Exercise instructions. Print the lines that run from the line with "Expand the vendor folder chevron" to the line with "Task: Open the zh-cn language dropdown", keeping both end lines, exactly as they appear in the entries below, and nothing else.

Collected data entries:
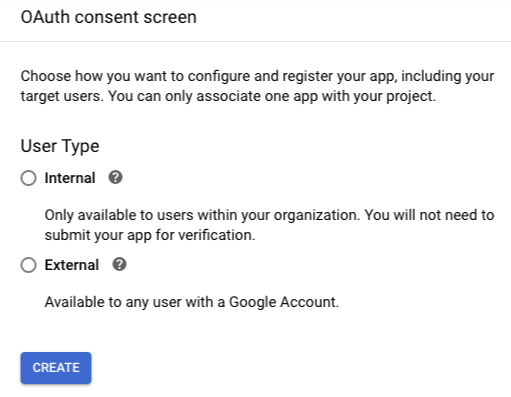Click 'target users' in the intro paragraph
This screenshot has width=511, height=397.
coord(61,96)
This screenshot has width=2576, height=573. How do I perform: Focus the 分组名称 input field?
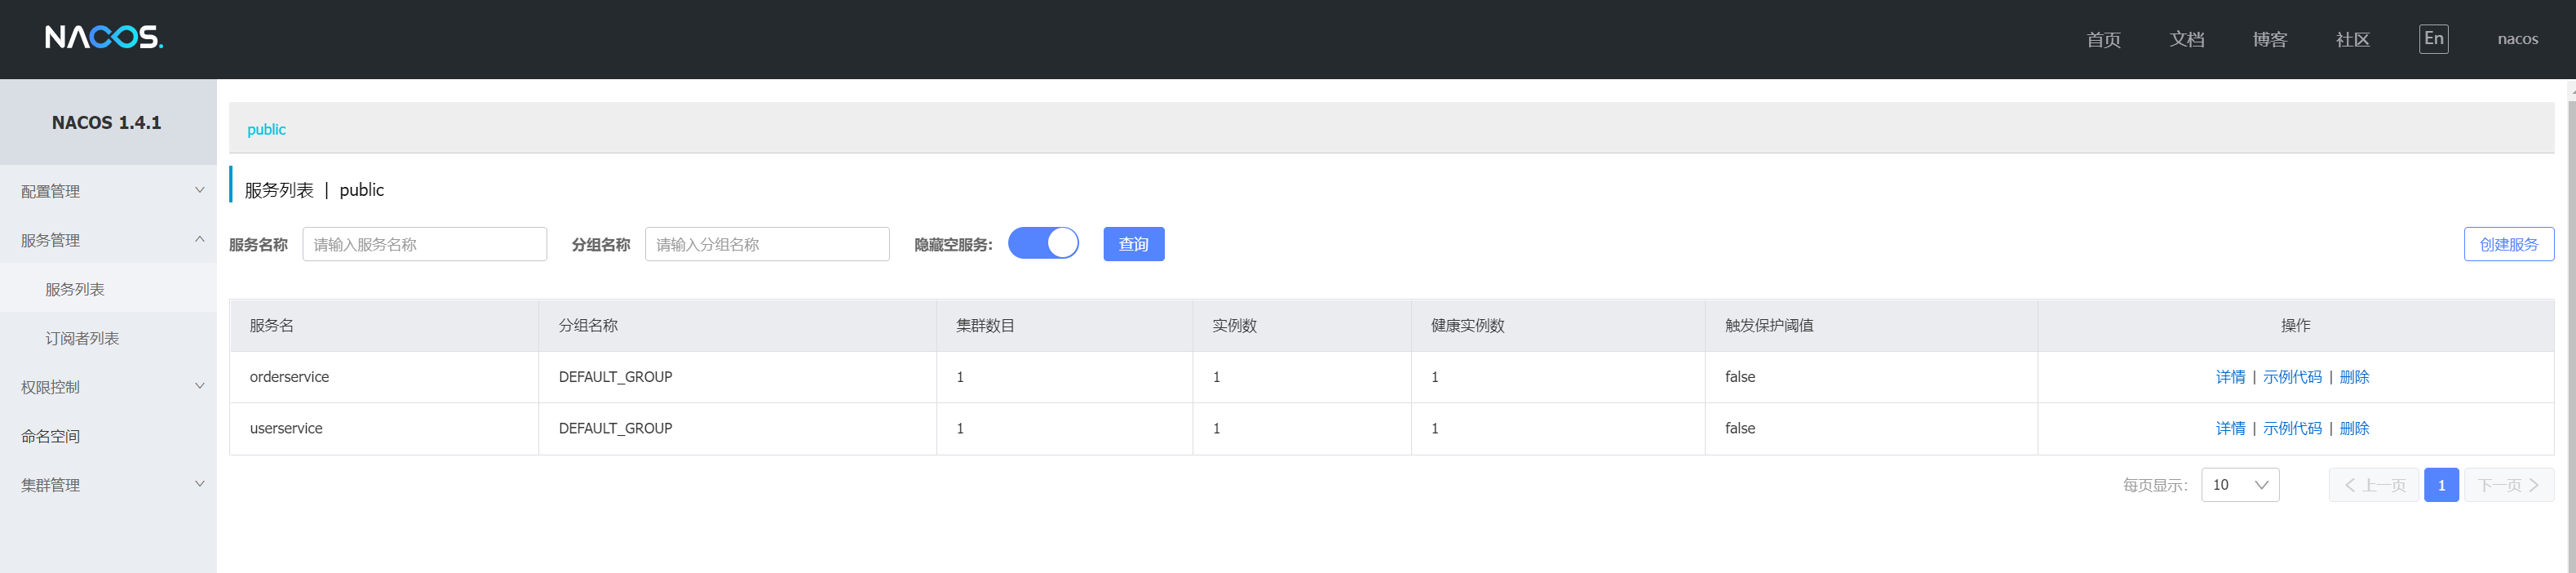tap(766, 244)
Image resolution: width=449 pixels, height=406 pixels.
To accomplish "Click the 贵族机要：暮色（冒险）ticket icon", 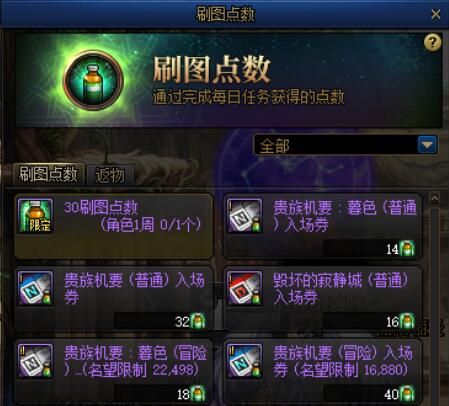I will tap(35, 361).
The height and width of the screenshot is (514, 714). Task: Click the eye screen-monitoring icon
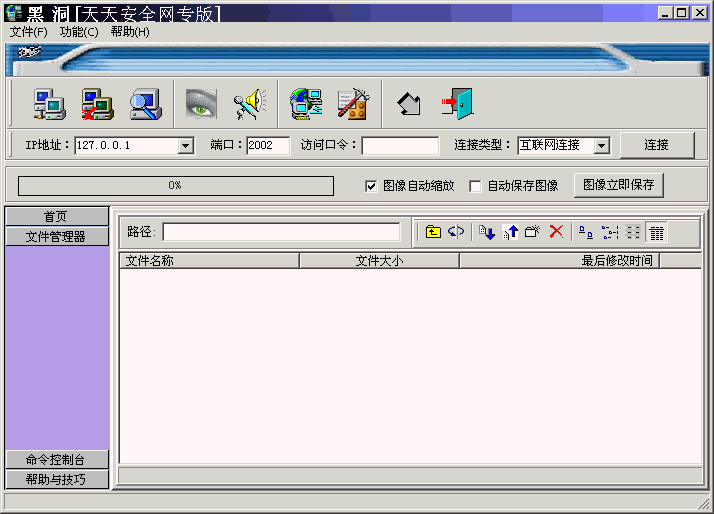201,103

---

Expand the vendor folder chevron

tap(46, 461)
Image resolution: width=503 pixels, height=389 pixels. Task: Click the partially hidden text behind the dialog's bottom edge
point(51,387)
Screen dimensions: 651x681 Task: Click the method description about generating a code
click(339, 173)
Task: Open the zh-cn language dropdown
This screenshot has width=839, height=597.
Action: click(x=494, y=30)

Result of this task.
Expand the vendor folder chevron

tap(46, 461)
Image resolution: width=503 pixels, height=389 pixels. Task: Click the partially hidden text behind the dialog's bottom edge
point(51,387)
Screen dimensions: 651x681 Task: Click the method description about generating a code
click(339, 173)
Task: Open the zh-cn language dropdown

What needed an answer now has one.